▶ Instructions for the task
Repeat every entry exactly as given.

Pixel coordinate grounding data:
*-*-*
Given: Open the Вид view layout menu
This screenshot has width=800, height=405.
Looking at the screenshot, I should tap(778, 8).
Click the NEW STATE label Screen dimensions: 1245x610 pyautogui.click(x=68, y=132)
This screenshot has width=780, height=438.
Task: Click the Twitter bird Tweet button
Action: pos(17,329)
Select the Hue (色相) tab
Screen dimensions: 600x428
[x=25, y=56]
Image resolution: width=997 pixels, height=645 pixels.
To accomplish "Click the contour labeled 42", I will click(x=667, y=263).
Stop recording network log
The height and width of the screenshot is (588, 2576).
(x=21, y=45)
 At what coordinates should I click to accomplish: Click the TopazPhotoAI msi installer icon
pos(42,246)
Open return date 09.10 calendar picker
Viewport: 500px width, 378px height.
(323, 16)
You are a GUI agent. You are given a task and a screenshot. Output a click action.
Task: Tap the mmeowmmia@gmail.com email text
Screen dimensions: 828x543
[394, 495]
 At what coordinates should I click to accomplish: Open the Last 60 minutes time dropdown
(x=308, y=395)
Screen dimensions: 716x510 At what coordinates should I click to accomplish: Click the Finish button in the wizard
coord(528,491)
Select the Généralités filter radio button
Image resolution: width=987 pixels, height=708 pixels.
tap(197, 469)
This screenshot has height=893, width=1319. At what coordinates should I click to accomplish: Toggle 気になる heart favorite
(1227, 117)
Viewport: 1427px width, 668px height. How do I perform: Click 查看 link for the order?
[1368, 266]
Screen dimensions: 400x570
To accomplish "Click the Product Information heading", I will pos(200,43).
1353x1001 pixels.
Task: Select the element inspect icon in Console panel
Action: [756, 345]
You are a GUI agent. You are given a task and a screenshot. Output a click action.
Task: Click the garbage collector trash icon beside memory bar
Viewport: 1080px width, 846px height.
*-*-*
▶ Task response
Given: Open the Вид view layout menu
This screenshot has width=800, height=405.
Looking at the screenshot, I should tap(778, 8).
Click the NEW STATE label Screen dimensions: 1245x610 pyautogui.click(x=68, y=132)
This screenshot has width=780, height=438.
Task: Click the Twitter bird Tweet button
Action: pos(17,329)
Select the Hue (色相) tab
Screen dimensions: 600x428
[x=25, y=56]
Image resolution: width=997 pixels, height=645 pixels.
To accomplish "Click the contour labeled 42", I will click(x=667, y=263).
Stop recording network log
The height and width of the screenshot is (588, 2576).
(x=21, y=45)
 At what coordinates should I click to accomplish: Click the TopazPhotoAI msi installer icon
pos(42,246)
Open return date 09.10 calendar picker
Viewport: 500px width, 378px height.
(323, 16)
You are a GUI agent. You are given a task and a screenshot. Output a click action.
Task: Tap the mmeowmmia@gmail.com email text
Screen dimensions: 828x543
[394, 495]
 At what coordinates should I click to accomplish: Open the Last 60 minutes time dropdown
(x=308, y=395)
Screen dimensions: 716x510 At what coordinates should I click to accomplish: Click the Finish button in the wizard
coord(528,491)
Select the Généralités filter radio button
Image resolution: width=987 pixels, height=708 pixels.
tap(197, 469)
This screenshot has height=893, width=1319. At what coordinates should I click to accomplish: Toggle 気になる heart favorite
(1227, 117)
Viewport: 1427px width, 668px height. How do I perform: Click 查看 link for the order?
[1368, 266]
Screen dimensions: 400x570
To accomplish "Click the Product Information heading", I will pos(200,43).
1353x1001 pixels.
Task: Select the element inspect icon in Console panel
Action: [756, 345]
You are a GUI agent. You are given a task and a screenshot. Output a click action.
Task: Click the garbage collector trash icon beside memory bar
Viewport: 1080px width, 846px height.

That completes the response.